Dataset records
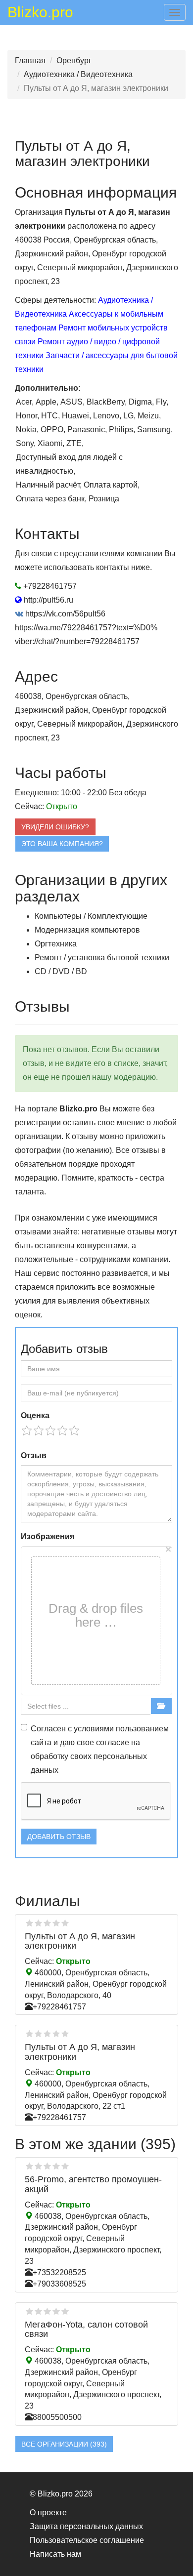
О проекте (48, 2512)
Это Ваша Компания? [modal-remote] (62, 844)
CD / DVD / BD (61, 971)
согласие (112, 1742)
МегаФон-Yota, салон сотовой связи (86, 2329)
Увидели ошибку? (55, 827)
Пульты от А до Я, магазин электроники (80, 1941)
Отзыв (34, 1455)
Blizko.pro (40, 13)
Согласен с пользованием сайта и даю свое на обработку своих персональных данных (100, 1749)
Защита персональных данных (86, 2526)
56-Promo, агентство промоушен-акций (93, 2184)
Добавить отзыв (59, 1836)
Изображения (47, 1536)
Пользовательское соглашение (87, 2540)
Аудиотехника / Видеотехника (78, 74)
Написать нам (55, 2554)
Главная (30, 60)
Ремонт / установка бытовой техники (102, 957)
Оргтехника (56, 944)
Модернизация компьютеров (87, 930)
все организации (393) (64, 2444)
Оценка (35, 1415)
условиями (94, 1728)
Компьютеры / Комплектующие (91, 916)
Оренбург (74, 60)
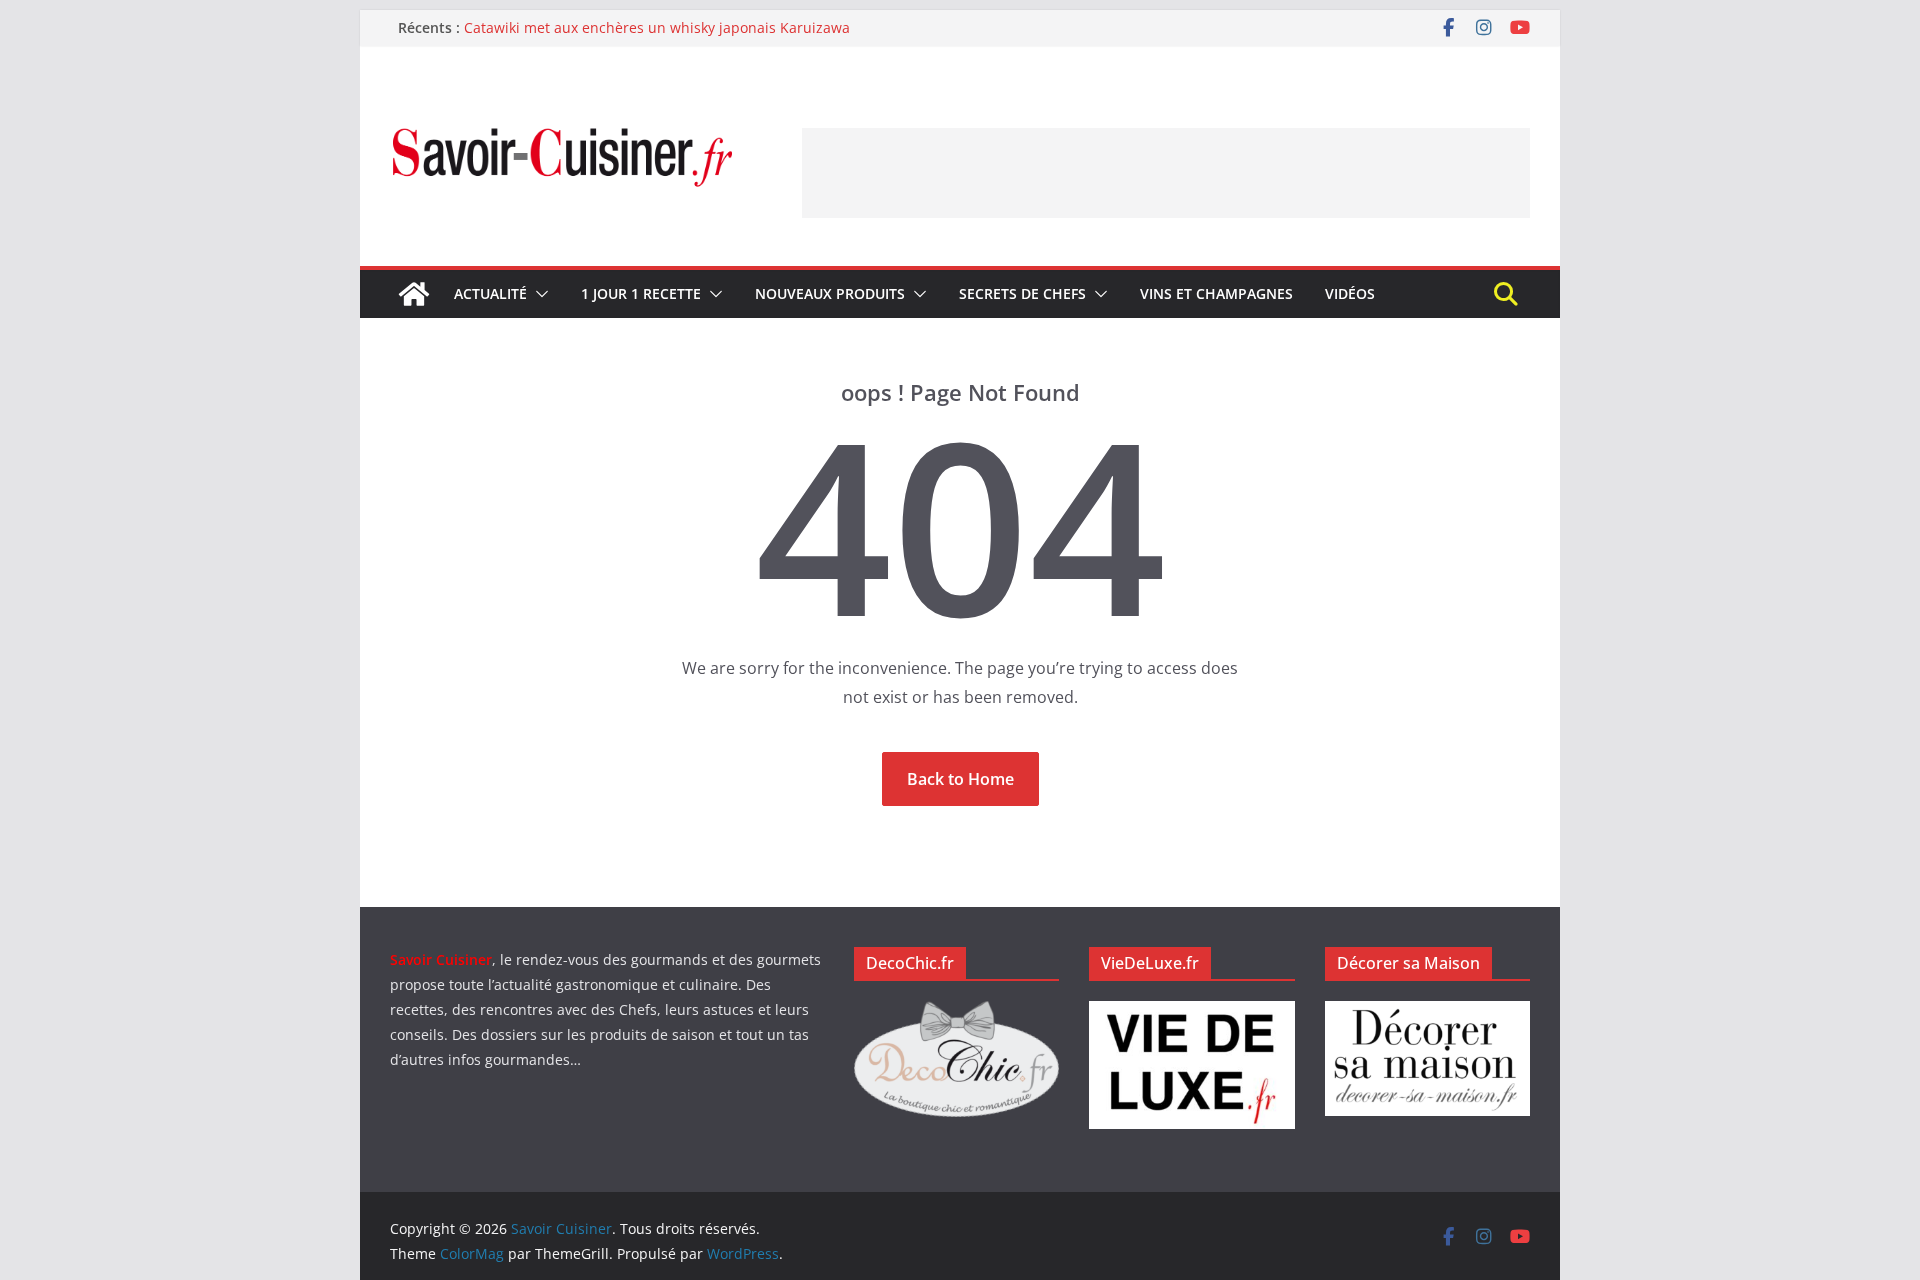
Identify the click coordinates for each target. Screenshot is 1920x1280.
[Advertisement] (1166, 173)
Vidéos (1350, 293)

:: What this task involves ::
Above are the entries. Copy exactly the part that opens with the line containing "Согласен с пользованием" and closes with the line containing "Модернизация компьютеров (87, 930)", and no more.

:: Response for this exercise ::
Согласен с пользованием сайта и даю свое на обработку своих персональных данных (100, 1749)
Защита персональных данных (86, 2526)
56-Promo, агентство промоушен-акций (93, 2184)
Добавить отзыв (59, 1836)
Изображения (47, 1536)
Пользовательское соглашение (87, 2540)
Аудиотехника / Видеотехника (78, 74)
Написать нам (55, 2554)
Главная (30, 60)
Ремонт / установка бытовой техники (102, 957)
Оргтехника (56, 944)
Модернизация компьютеров (87, 930)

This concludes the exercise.